Discover data
Azure Databricks provides a suite of tools and products that simplify the discovery of data assets that are accessible through the Databricks Data Intelligence Platform. This article provides an opinionated overview of how you can discover and preview data that has already been configured for access in your workspace.
- To connect to data sources, see Connect to data sources.
Topics in this section focus on exploring data objects and data files. If you're looking for information about working with assets such as notebooks, SQL queries, libraries, and models, see Navigate the workspace.
If you're seeking guidance around generating summary statistics for datasets or other tasks associated with exploratory data analysis (EDA), see Exploratory data analysis on Azure Databricks: Tools and techniques.
How can you discover data assets?
Data discovery tools on Azure Databricks fall into the following general categories:
- Keyword search.
- Catalog exploration using the UI.
- Programmatic listing and metadata exploration.
Data discovery tools are optimized for data governed by Unity Catalog.
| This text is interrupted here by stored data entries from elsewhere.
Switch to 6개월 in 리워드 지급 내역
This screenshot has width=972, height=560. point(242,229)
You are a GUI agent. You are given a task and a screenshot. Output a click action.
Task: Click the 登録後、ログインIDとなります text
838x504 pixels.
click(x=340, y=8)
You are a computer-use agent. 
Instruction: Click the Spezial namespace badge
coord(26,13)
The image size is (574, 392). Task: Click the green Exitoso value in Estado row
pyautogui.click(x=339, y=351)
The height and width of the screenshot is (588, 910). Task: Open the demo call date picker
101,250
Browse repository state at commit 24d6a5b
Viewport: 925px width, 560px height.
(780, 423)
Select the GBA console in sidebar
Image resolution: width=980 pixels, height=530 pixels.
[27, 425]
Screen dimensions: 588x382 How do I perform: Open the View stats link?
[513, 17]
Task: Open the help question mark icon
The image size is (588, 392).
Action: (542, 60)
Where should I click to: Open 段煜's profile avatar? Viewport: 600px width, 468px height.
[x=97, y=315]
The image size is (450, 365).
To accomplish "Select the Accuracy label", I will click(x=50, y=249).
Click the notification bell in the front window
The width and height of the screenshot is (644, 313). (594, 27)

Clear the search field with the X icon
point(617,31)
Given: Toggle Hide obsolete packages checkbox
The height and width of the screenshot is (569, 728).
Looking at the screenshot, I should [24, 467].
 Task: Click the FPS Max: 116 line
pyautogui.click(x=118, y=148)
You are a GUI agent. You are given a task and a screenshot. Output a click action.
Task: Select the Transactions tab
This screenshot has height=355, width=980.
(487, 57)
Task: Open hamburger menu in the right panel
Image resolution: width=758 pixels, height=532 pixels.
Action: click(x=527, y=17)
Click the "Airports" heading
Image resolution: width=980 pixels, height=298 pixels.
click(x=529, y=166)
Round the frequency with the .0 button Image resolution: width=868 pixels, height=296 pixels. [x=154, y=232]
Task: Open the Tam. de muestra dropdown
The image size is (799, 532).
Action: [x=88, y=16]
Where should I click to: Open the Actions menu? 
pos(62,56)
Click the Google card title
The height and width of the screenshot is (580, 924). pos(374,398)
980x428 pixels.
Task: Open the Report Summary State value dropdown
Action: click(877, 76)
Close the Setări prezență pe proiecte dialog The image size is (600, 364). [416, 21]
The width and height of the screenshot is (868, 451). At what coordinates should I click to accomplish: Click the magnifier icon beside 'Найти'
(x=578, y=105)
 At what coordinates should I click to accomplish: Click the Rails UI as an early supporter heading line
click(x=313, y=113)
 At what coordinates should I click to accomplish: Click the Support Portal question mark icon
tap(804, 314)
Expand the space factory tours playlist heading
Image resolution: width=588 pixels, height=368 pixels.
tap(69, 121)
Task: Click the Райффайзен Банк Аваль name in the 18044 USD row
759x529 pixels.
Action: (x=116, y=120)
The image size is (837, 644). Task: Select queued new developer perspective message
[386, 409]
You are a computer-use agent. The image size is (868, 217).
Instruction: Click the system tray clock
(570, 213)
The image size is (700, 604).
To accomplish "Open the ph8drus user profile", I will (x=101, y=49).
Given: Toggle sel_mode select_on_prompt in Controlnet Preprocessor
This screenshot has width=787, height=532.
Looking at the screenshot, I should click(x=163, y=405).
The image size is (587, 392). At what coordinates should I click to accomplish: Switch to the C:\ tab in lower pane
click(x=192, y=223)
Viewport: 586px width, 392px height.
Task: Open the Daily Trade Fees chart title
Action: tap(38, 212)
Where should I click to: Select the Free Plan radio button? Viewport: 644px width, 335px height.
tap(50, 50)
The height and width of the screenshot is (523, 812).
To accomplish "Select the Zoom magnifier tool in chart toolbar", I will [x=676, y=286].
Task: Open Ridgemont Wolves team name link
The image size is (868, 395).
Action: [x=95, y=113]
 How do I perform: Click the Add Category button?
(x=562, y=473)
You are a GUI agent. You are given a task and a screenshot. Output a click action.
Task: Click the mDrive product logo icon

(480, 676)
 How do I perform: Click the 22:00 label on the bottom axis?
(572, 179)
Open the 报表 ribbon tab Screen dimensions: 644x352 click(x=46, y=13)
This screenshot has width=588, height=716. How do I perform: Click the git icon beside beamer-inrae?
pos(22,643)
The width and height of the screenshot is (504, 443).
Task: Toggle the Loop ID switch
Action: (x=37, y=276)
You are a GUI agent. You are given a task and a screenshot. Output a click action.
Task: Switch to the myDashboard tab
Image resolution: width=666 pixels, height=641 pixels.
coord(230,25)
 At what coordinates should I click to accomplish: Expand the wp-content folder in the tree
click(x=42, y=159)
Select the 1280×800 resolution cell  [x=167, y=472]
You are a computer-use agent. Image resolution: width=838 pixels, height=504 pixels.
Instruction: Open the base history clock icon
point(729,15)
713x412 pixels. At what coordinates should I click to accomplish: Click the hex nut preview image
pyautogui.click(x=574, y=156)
Data assets that have not been registered as Unity Catalog objects might not be discoverable using some of these approaches.
Find data using the UI
Catalog Explorer provides tools for exploring and governing data assets. You access Catalog Explorer using the Catalog in the workspace sidebar. See What is Catalog Explorer?.
Notebooks and the SQL query editor also provide a catalog navigator for exploring database objects. Click the Catalog icon in these interfaces to expand or collapse the catalog navigator without leaving from your code editor.
Once you've discovered a dataset of interest, you can use the Insights tab to learn how the data is being used in your workspace. See View frequent queries and users of a table.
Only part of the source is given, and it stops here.